Philosophers enjoy the best chance of admission to medical school of any major (as measured by scores on the MCAT).

If you're still not sure you're ready to take the plunge and major in Philosophy, a Philosophy minor is a nice accessory to any degree. And if you do major in philosophy, know that we also have a concentration in Medicine.


"The MCAT is not an exam that tests your rote knowledge of basic science—it is an exam that tests your ability to think critically about what you have learned. I learned what I needed in the basic sciences, but I learned how to think about what I learned in philosophy.  As a pre-med student, you need to be able to decipher complex information and make decisions about it, which is something you learn in philosophy courses."
Ashley Davis, Baylor '12

... For Law School

"As robots take over routine jobs, we need people who can think creatively, imaginatively, logically, and laterally. Acquiring a narrow 'skillset' of the kind society increasingly demands will, in fact, leave students not equipped for the future, but vulnerable to it." So if you want to run the world, study a so-called useless subject. See here.

You guessed it, philosophy tops the LSAT. Philosophy is a better bet for getting into law school than political science, pre-law, and anything starting with "business".

If you're still not sure you're ready to take the plunge and major in Philosophy, a Philosophy minor is a nice accessory to any degree. And if you do major in philosophy, know that we also have a concentration in Pre-Law.

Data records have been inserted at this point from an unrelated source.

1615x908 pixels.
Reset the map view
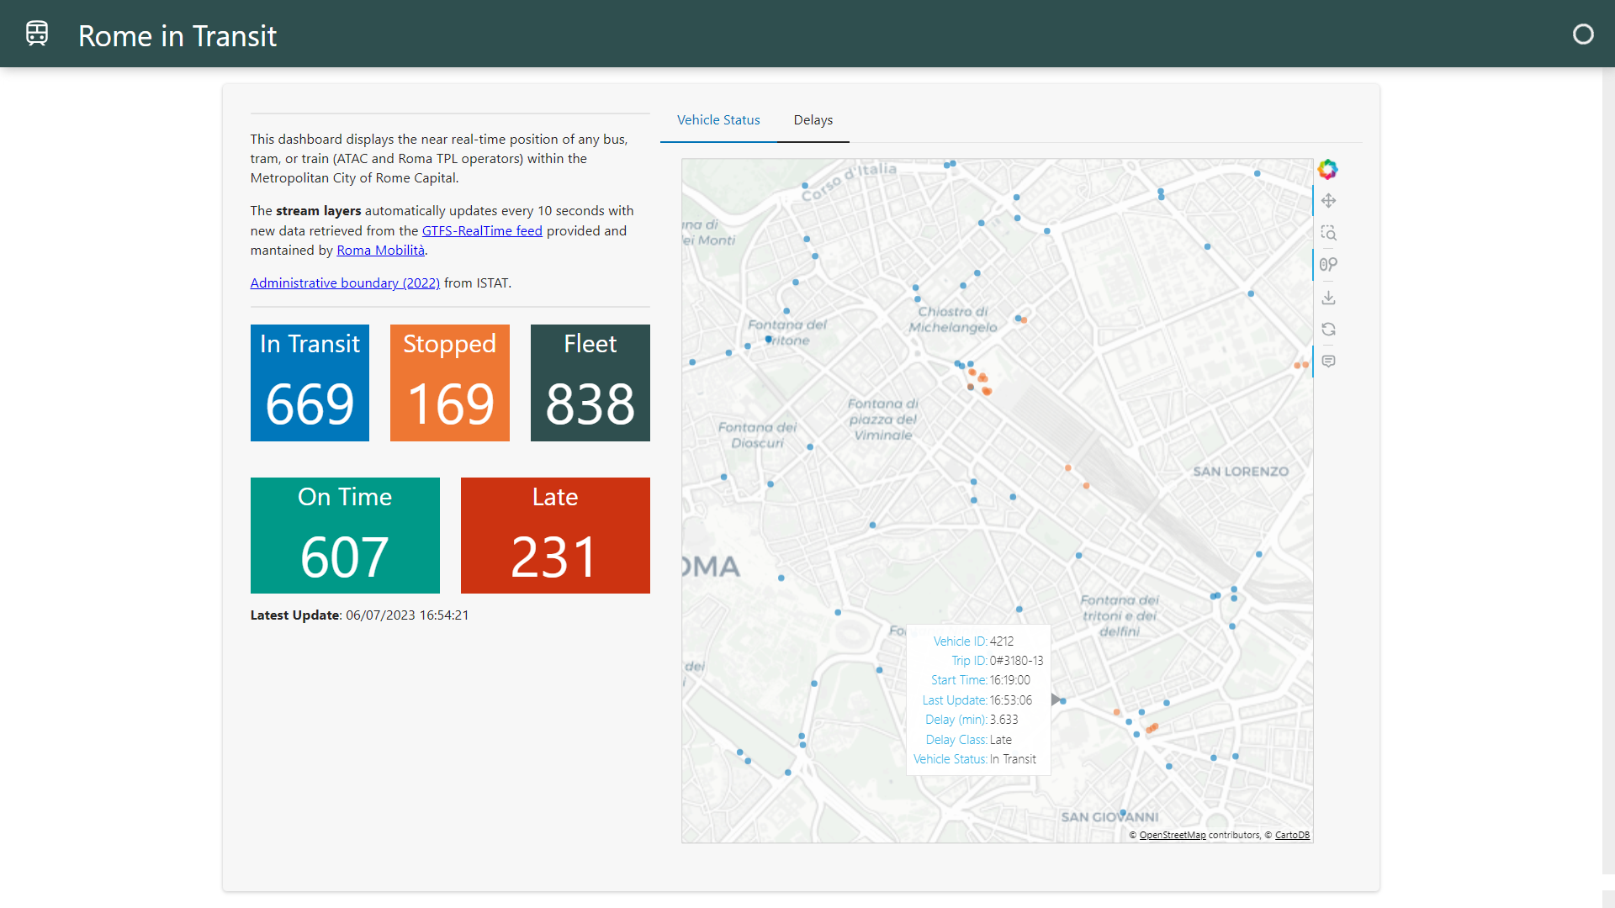point(1328,330)
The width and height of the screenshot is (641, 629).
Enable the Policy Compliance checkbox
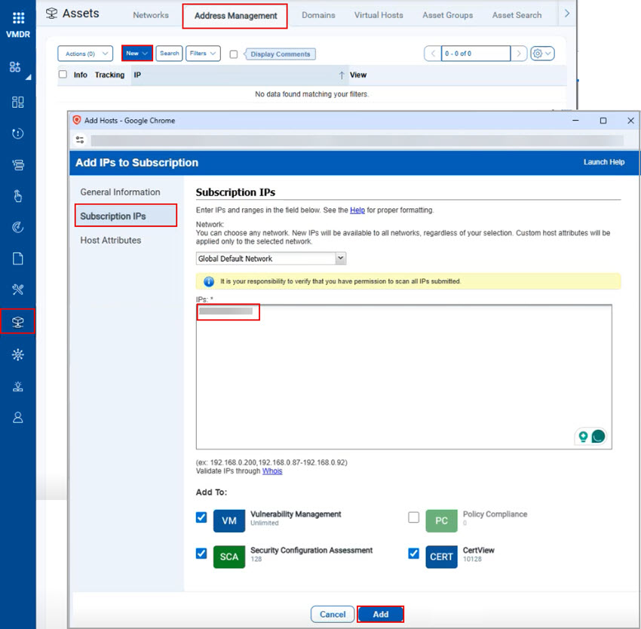(x=413, y=517)
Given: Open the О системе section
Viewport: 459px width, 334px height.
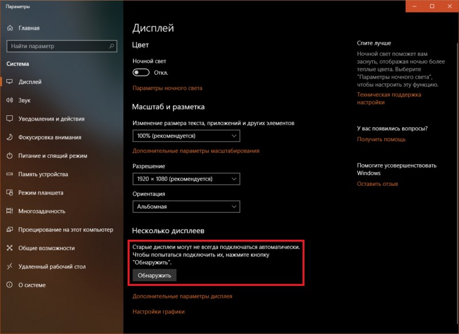Looking at the screenshot, I should click(32, 285).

"Philosophy makes sense for pre-law students because the study of philosophy is just naturally connected to the skills necessary for success in law school. First of all, there can be no better major to give you a general preparation for the LSAT. In order to even get into law school, much less succeed once you’re there, you need to be able to analyze arguments, make deductions, comprehend dense passages, and write effectively. All four of these skills are developed extensively throughout the course of a philosophy major."
Alan Swindoll, Baylor '12

... For Life

Ever wondered if God exists? If you have free will? If life has a meaning? Whether abortion/affirmative action/capitalism/current-hot-topic is right or wrong? What it means to be a person? If you should fear death?

So have we! Believe it or not, we've made progress and we have answers—lots of them—backed up with reasons. Come join humanity's conversation before life gets in the way and you die wondering.

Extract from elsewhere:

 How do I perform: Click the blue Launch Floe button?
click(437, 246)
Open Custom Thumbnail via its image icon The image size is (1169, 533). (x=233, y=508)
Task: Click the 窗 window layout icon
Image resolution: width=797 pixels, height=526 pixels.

"At Baylor, the pursuit of excellence and knowledge of 'the life of the mind' is a rigorous and wholesome journey. You grow as an individual from your professors as well as your peers. Your philosophy courses are places where every viewpoint is accepted. They are also places where every viewpoint is debated. As a result, you are challenged to understand what you believe and why you believe what you believe. At the end of the journey, you are more well-rounded, able to think more critically, and able to express yourself more logically. I would not trade my journey from Heraclitus to John Rawls for anything in the world."
Ben Aguinaga, Baylor '12

(Much of the above resources come from an unabashed rip-off of a page compiled by Tomás Bogardus here.)


Career Resources

"As a student majoring in English and Philosophy, I remember all too well the family dinners where relatives asked me what on earth I would do with a degree that wasn’t “practical” like business or nursing. What they failed to see was thata humanities education actually well prepared me for the workplace. I developed valuable language and critical thinking skills and graduated with a continued thirst for knowledge."

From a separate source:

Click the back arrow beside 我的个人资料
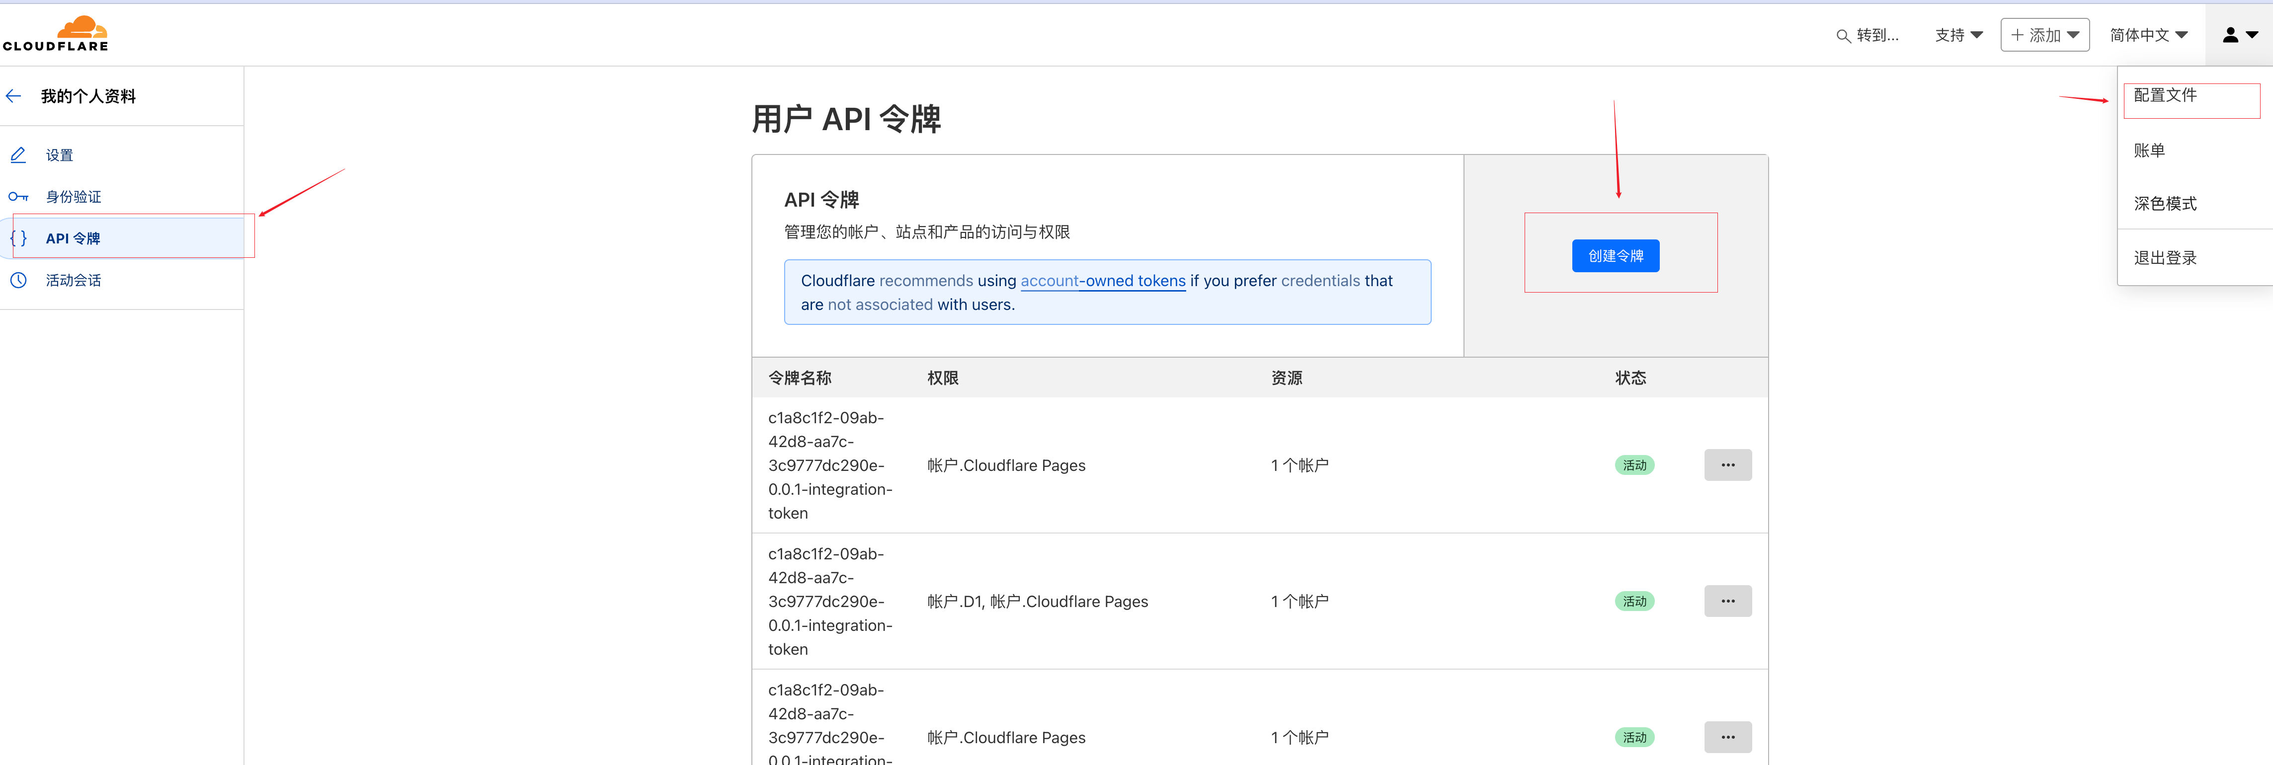The image size is (2273, 765). (13, 96)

-Matthew Fitzpatrick, BestColleges.com

Choosing to pursue a philosophy degree can be daunting to students. As more high schools emphasize STEM subjects and parents pressure students to pursue those fields, it’s easy to lose track of one’s true academic passions. In order to help students with this dilemma, Matthew and his team at BestColleges.com have created a guide to the best careers for philosophy majors. The guide highlights common paths of employment, a few "out-of-the-box" employment options, and the skills developed through philosophy that prove beneficial in the workplace.